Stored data
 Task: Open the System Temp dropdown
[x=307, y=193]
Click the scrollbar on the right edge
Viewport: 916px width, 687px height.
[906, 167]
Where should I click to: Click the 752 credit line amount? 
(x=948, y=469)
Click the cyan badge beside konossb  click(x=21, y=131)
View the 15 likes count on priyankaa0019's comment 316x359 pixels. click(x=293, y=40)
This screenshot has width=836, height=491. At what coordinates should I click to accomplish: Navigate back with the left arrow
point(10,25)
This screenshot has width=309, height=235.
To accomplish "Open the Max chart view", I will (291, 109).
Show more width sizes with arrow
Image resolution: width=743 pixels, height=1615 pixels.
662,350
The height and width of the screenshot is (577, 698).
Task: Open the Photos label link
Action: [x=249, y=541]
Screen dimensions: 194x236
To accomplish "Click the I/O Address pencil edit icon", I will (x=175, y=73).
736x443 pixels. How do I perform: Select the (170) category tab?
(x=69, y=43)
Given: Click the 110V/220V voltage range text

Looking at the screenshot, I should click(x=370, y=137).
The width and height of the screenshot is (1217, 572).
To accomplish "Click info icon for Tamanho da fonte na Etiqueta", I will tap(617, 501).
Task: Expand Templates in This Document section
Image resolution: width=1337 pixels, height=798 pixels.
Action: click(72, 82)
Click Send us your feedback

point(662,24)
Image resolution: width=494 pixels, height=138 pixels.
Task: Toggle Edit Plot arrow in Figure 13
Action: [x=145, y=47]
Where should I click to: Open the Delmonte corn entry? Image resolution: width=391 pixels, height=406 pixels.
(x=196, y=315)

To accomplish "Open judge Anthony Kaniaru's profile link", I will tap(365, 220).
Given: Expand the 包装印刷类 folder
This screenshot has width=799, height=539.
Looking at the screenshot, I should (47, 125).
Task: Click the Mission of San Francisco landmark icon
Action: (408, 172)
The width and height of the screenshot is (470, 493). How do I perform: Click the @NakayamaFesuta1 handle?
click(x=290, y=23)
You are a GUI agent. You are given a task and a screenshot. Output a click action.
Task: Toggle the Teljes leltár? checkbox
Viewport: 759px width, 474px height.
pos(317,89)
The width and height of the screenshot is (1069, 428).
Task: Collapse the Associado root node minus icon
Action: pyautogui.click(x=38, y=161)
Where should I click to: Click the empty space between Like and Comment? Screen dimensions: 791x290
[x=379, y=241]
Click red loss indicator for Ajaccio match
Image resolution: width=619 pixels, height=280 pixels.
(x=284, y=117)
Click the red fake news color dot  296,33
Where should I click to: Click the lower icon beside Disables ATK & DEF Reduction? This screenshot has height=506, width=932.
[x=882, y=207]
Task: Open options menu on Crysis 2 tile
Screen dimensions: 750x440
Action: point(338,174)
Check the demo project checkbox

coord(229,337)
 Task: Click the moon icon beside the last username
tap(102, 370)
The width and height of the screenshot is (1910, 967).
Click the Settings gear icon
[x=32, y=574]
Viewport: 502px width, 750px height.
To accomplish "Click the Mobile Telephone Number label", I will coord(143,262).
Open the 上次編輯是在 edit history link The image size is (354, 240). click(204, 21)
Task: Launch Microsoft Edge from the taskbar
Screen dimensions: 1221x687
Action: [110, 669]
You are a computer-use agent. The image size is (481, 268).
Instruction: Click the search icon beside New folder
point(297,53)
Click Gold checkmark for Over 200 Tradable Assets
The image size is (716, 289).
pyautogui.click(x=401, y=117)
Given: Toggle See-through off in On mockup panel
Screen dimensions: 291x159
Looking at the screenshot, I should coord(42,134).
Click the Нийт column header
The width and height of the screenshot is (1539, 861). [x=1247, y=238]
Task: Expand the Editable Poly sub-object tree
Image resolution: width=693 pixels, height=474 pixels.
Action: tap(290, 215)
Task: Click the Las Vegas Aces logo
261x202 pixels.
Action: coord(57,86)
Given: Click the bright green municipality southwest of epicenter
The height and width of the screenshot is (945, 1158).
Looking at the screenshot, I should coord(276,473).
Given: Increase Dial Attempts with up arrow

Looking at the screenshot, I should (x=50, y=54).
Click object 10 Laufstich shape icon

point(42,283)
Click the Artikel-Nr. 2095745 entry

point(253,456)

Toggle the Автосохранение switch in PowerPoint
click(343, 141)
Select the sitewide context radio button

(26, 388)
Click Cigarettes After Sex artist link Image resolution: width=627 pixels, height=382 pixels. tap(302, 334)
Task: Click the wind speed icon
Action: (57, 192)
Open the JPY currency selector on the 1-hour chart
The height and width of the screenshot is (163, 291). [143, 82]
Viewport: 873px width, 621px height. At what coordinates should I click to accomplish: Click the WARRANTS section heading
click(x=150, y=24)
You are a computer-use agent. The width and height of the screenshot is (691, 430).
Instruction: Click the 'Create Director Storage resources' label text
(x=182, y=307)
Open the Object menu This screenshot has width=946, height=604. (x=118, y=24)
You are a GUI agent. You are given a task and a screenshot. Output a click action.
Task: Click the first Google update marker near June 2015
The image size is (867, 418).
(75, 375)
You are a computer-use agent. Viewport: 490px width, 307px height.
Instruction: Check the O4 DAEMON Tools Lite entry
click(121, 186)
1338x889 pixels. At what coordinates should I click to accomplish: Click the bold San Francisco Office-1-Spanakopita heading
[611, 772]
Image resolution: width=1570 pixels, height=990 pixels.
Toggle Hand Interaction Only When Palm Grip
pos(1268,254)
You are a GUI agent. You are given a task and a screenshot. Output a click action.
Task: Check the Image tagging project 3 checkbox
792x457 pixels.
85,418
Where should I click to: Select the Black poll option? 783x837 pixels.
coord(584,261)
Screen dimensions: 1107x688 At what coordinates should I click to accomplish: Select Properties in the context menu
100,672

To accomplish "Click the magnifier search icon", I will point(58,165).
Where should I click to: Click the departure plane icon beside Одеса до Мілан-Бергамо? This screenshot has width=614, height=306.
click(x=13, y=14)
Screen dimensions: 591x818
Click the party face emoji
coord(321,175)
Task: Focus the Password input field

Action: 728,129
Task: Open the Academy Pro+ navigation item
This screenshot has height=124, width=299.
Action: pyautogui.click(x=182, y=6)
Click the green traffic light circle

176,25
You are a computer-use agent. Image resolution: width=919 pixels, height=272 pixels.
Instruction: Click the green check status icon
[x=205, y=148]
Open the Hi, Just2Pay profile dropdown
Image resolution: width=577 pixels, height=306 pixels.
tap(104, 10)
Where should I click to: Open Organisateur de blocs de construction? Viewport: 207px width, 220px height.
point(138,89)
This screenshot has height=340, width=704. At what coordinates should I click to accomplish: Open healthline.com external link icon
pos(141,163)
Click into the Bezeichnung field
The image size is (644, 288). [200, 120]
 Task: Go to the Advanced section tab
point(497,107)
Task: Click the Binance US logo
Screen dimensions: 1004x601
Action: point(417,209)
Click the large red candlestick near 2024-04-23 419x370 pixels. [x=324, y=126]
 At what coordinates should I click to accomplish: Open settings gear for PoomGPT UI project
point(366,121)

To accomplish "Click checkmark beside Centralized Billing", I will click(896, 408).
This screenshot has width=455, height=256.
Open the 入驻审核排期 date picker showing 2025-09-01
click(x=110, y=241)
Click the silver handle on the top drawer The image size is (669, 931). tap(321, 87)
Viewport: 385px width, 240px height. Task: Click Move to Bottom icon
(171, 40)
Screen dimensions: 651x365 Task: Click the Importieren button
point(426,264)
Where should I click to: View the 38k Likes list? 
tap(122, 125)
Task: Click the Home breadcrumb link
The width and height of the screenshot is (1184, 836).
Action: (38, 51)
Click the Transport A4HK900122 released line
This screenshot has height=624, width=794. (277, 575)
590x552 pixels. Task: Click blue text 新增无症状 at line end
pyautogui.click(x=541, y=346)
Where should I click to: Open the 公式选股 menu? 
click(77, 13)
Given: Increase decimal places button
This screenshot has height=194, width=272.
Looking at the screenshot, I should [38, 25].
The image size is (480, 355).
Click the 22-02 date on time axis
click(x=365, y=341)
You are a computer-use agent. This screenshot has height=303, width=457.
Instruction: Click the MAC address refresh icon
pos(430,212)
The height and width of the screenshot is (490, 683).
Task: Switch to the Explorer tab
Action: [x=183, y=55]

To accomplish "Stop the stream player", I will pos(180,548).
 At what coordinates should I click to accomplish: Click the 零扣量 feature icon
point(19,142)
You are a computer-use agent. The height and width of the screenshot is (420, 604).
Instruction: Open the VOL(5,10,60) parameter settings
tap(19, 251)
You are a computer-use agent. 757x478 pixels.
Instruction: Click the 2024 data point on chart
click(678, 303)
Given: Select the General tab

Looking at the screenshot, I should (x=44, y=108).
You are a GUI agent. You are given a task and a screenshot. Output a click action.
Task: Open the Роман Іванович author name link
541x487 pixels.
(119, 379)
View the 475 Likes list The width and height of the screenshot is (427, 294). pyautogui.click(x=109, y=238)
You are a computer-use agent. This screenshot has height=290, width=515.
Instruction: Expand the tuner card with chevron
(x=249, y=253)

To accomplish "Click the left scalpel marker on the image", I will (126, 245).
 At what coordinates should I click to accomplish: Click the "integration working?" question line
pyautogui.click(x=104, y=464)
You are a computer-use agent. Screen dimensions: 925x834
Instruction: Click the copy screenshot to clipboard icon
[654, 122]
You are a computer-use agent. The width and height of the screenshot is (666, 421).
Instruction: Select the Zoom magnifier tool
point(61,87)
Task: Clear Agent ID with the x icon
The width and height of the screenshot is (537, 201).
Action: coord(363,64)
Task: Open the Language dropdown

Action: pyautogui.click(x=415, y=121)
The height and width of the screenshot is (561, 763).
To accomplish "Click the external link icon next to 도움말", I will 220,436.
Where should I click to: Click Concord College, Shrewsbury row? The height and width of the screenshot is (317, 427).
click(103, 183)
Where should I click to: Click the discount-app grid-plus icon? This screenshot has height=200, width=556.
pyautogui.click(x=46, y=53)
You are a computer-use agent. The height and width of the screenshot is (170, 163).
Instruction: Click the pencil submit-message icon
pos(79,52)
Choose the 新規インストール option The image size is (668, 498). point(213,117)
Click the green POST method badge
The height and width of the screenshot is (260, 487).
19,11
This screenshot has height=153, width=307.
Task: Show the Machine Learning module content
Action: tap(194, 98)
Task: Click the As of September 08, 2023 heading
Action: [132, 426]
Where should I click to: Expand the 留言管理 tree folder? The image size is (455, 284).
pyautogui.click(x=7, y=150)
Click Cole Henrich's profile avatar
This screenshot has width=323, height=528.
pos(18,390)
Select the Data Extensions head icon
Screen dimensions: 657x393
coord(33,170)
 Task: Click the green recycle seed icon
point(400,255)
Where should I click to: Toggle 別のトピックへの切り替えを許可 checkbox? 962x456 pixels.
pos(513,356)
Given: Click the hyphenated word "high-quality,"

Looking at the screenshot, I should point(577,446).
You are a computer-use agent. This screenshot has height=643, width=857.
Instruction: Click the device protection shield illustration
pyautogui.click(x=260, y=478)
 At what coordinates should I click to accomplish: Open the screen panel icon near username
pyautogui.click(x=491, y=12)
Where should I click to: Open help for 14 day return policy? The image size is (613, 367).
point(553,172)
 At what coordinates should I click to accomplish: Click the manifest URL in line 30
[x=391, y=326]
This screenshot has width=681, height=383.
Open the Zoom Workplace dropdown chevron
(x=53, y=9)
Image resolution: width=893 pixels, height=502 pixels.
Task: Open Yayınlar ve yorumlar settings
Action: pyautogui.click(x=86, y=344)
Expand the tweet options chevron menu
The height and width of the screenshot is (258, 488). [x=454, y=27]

EXERCISE
All lines in the records with the string "computer" should be copied out.

WRITTEN RESPONSE
You are a computer-use agent. The image size is (481, 268).
You are a computer-use agent. The width and height of the screenshot is (691, 430).
You are a computer-use agent. Viewport: 490px width, 307px height.
You are a computer-use agent. Image resolution: width=919 pixels, height=272 pixels.
You are a computer-use agent. This screenshot has height=303, width=457.
You are a computer-use agent. The height and width of the screenshot is (420, 604).
You are a computer-use agent. 757x478 pixels.
You are a computer-use agent. This screenshot has height=290, width=515.
You are a computer-use agent. Screen dimensions: 925x834
You are a computer-use agent. The width and height of the screenshot is (666, 421).
You are a computer-use agent. The height and width of the screenshot is (170, 163).
You are a computer-use agent. This screenshot has height=643, width=857.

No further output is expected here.